Kirsty Cuthill, FRCPath, MBBS, MRCP1*, Yan Zhang, PhD2*, Andrea Buggins, PhD, MBA1*, Eve Coulter, PhD1*, Piers E. Patten, BSc, MRCP, MRCPath, PhD3, Derek Macallan, PhD, MBBS4* and Stephen Devereux, FRCP, FRCPath, PhD3

1Haematology, King's College London, London, United Kingdom
2Infection and Immunity, St George's University London, London, United Kingdom
3Haematology, King's College Hospital, London, United Kingdom
4Institute for Infection and Immunity, St George's University London, London, United Kingdom

It is now generally believed that proliferation of the neoplastic clone in chronic lymphocytic leukemia (CLL) takes place in lymphoid tissues where interactions involving the B-cell receptor (BCR) and other microenvironmental elements take place. Previous studies using in-vivo labelling with deuterated water have shown that recently proliferated emigrants from lymphoid tissues express low levels of the chemokine receptor CXCR4 and high levels of CD5 (CXCR4loCD5hi). It has been proposed that, following entry into the peripheral blood (PB), these cells become quiescent, re-express CXCR4 and downregulate CD5 allowing re-entry into tissues and further rounds of proliferation. In the present study we used in-vivo labelling with deuterated glucose (6,6-2H2-glucose, D2G) to investigate the proliferation and release of CLL cells into PB. In contrast to deuterated water, this technique allows pulse labelling of a distinct cohort of cells, which can then be tracked over time in-vivo. 

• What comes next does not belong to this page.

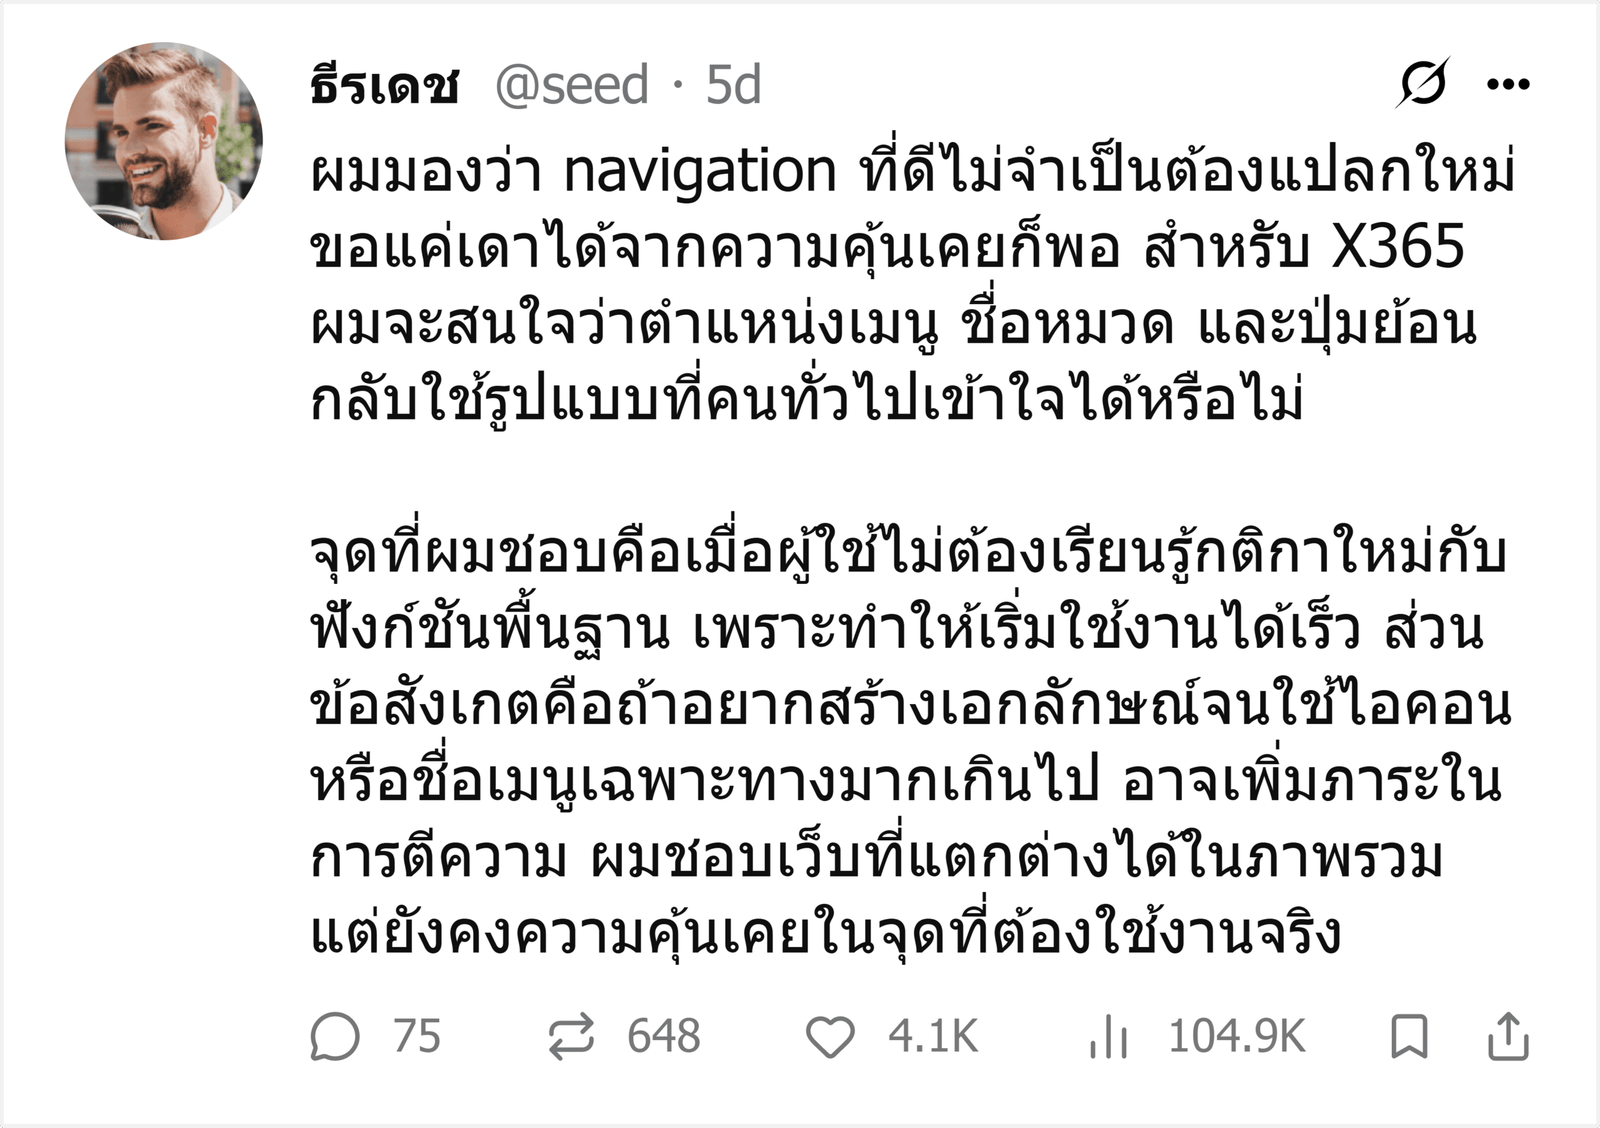Click the 4.1K likes count
Screen dimensions: 1600x1128
coord(933,1036)
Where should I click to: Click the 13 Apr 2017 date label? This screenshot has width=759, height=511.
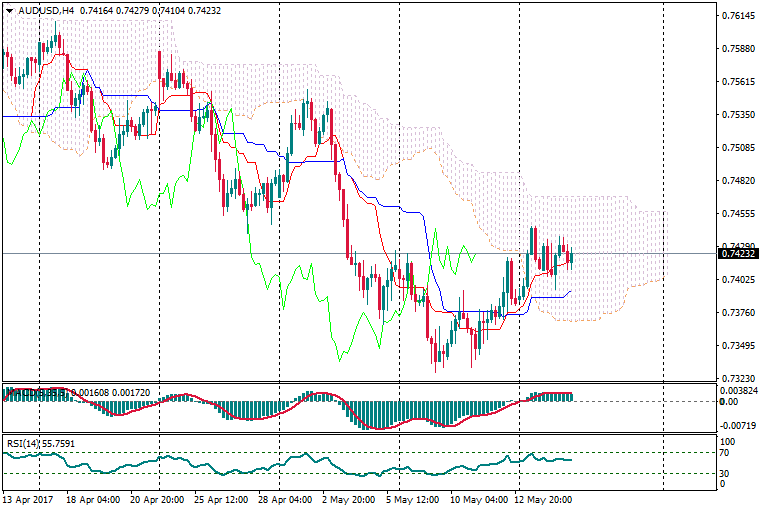(x=28, y=498)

Labelling studies were performed in 10 patients with previously untreated, non-progressive CLL. Patients underwent 10 hours of labelling with oral 2DG, after which peripheral blood and lymph node compartments were serially sampled. DNA Deuterium enrichment was measured in the entire CLL population and in flow-sorted subsets defined by CXCR4/CD5 and surface IgM (sIgM) expression.

Maximum release of labelled cells into PB occurred after a median of 14 days (4-56 days). The disappearance rate was very slow, with labelled cells detectable after 56 days in half of the subjects. In one case we were able to track labelled cells in both lymph node (LN) and PB and demonstrated an increase in the fraction of labelled cells in the LN between days 7 and 28, consistent with re-entry into this compartment.

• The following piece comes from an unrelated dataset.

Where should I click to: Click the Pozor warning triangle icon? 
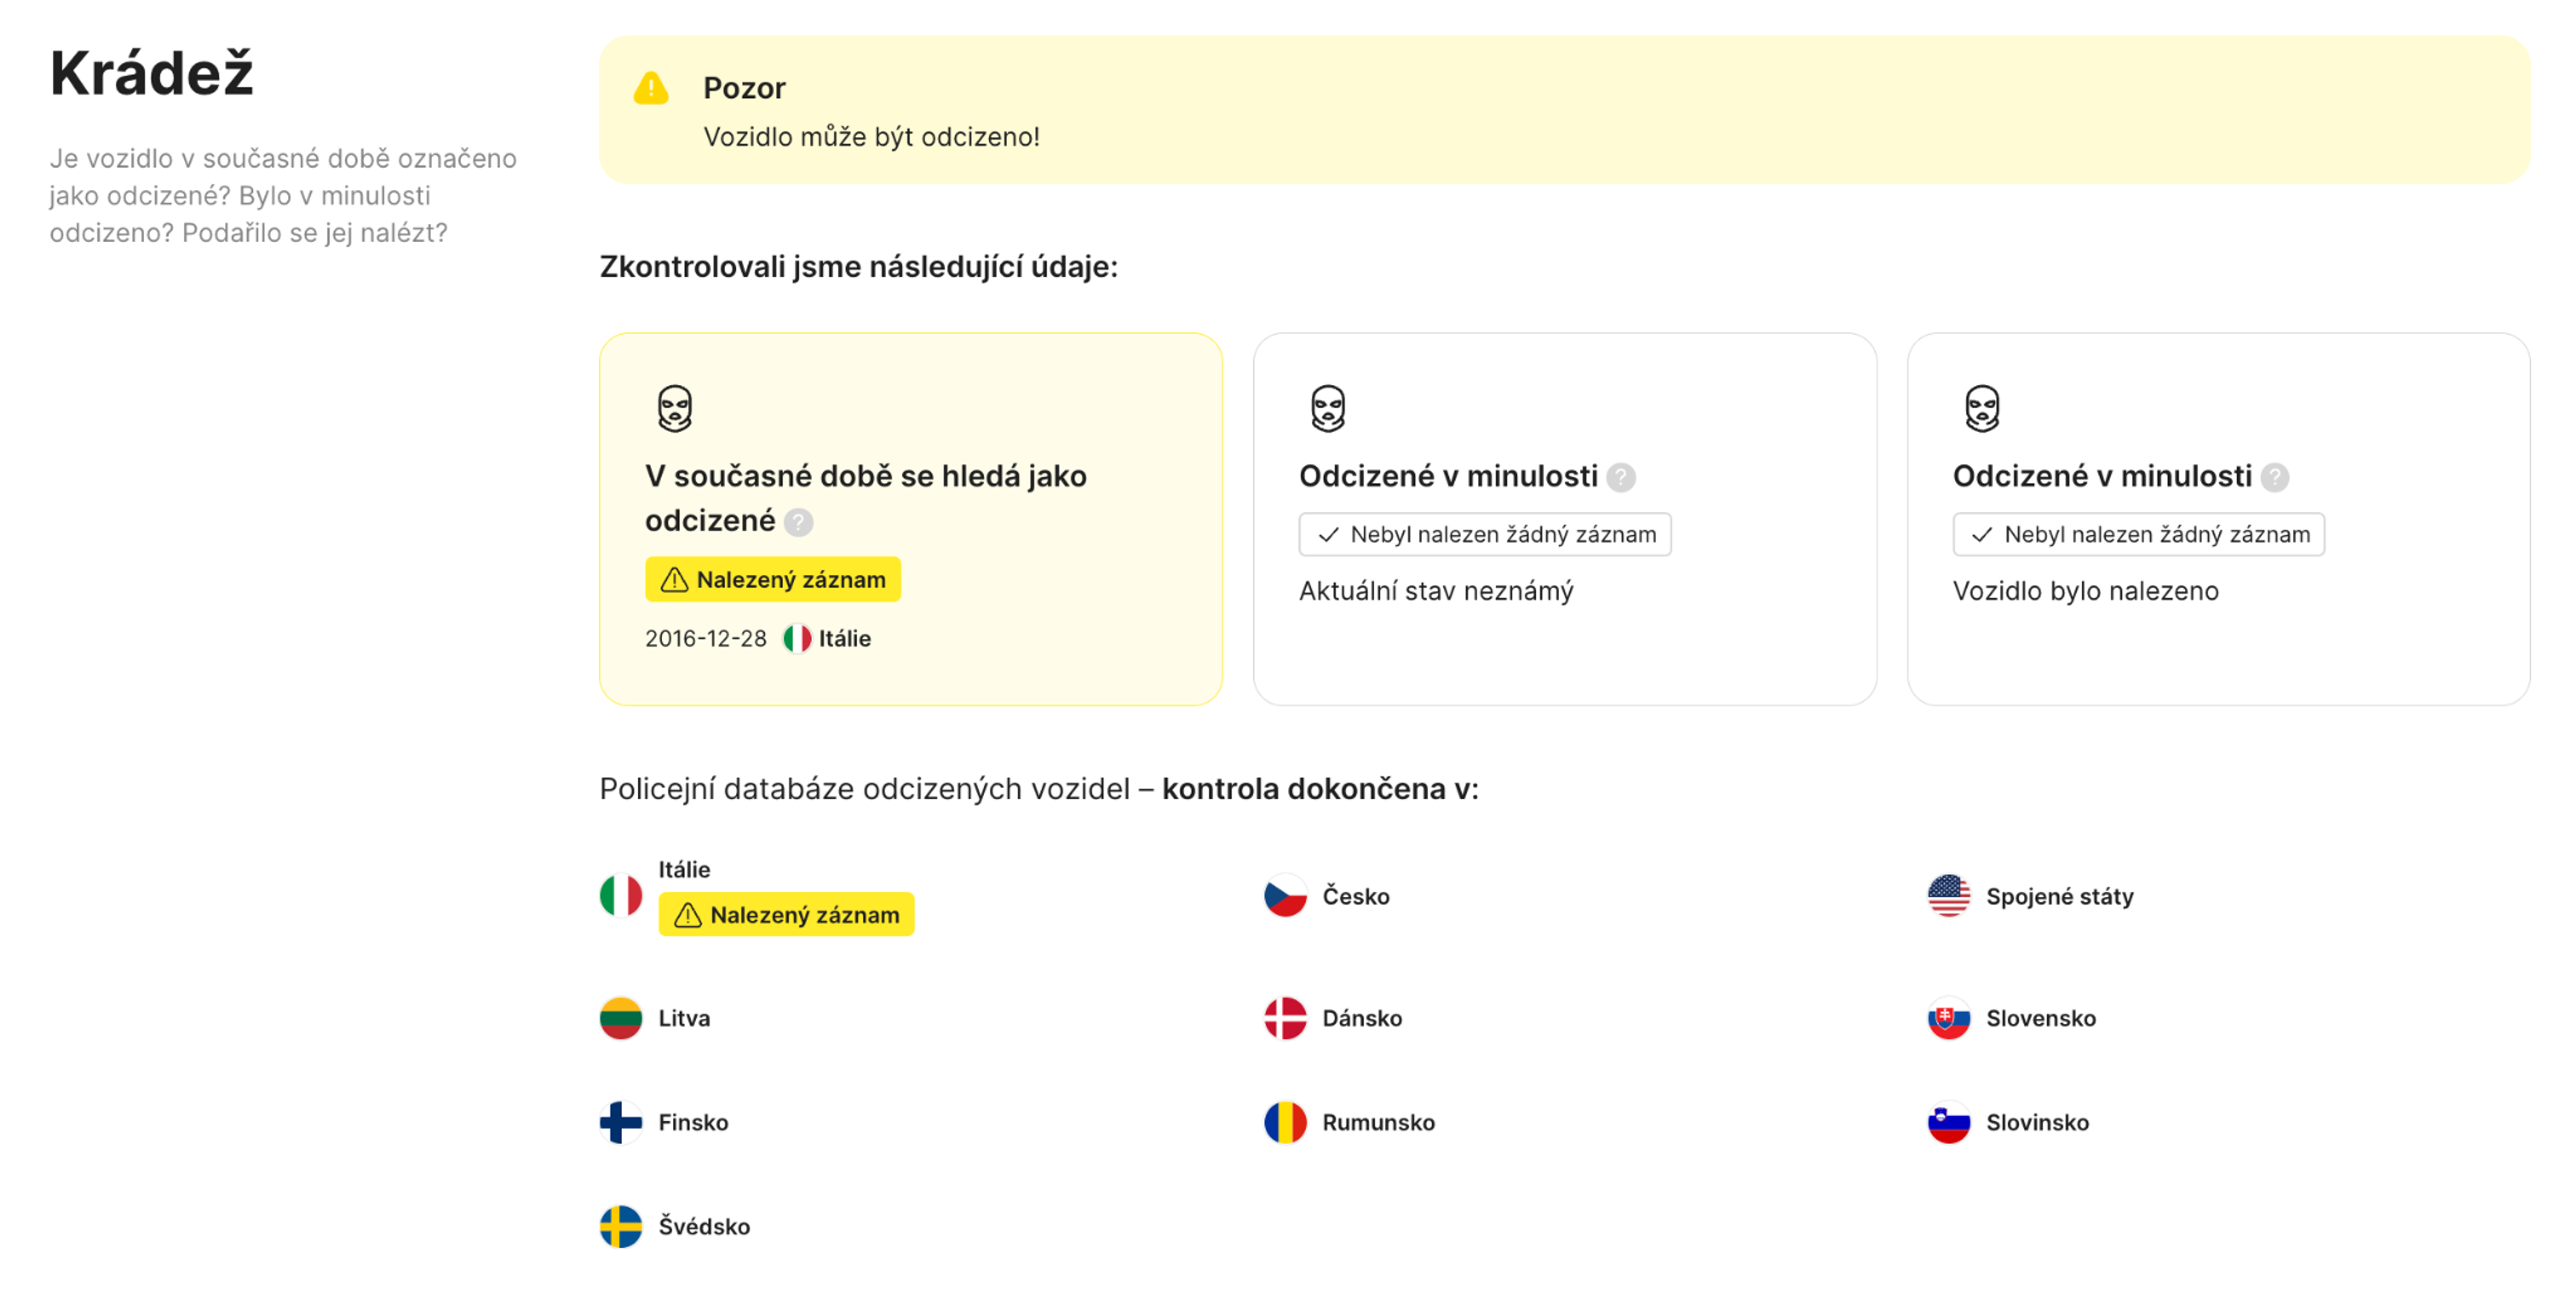pyautogui.click(x=651, y=89)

Subpopulations of PB CLL cells, defined by CXCR4 and CD5 expression were studied over time to investigate the dynamic nature of these molecules in circulating cells. As previously reported, maximum rapid incorporation of deuterium was observed in the CXCR4loCD5hi fraction, equivalent to 1.15 ± 0.04 %/d fractional synthesis at 7 days. Conversely, CXCR4hiCD5lo cells remained largely unlabelled throughout the 8-week study, reaching a maximum of only 0.01 ± 0.003 %/d, suggesting that they represent a non-proliferating population, not derived from the CXCR4loCD5hi subset. In contrast, CXCR4/CD5 intermediate cells exhibited delayed and intermediate labelling, peaking at 0.1 ± 0.02 %/d at 28 days. This sequential labelling pattern suggests that they derive from the CXCR4loCD5hi subset.

Since both CXCR4 and CD5 expression are modulated by BCR signalling, we went on to sort cells according to sIgM expression and found maximum labelling in the sIgM high subset with little or no deuterium incorporation in the sIgM low fraction at any time. Again, the sIgM intermediate subset showed delayed labelling, suggesting that they are derived from sIgM-high cells.

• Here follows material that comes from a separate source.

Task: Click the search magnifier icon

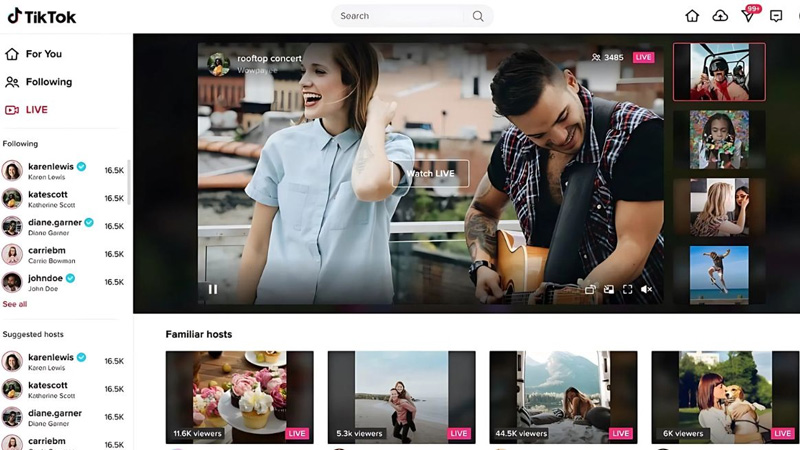Action: click(x=478, y=16)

These observations provide further evidence for clonal heterogeneity in CLL and suggest the existence of distinct but interdependent subpopulations. Recently-divided cells are CXCR4loCD5hi, but appear to transition to an intermediate phenotype by down-regulation of CD5 and sIgM and upregulation of CXCR4 over the ensuing weeks, but do not appear to transition to CXCR4hiCD5lo cells over the time-course of the experiment. Our findings have clinical relevance, since these functionally distinct subsets might also differ in their responsiveness to therapeutic agents, such as drugs that block BCR signalling.

Figure1.Deuterium enrichment in CLL subsets over eight week study

 

Disclosures: No relevant conflicts of interest to declare.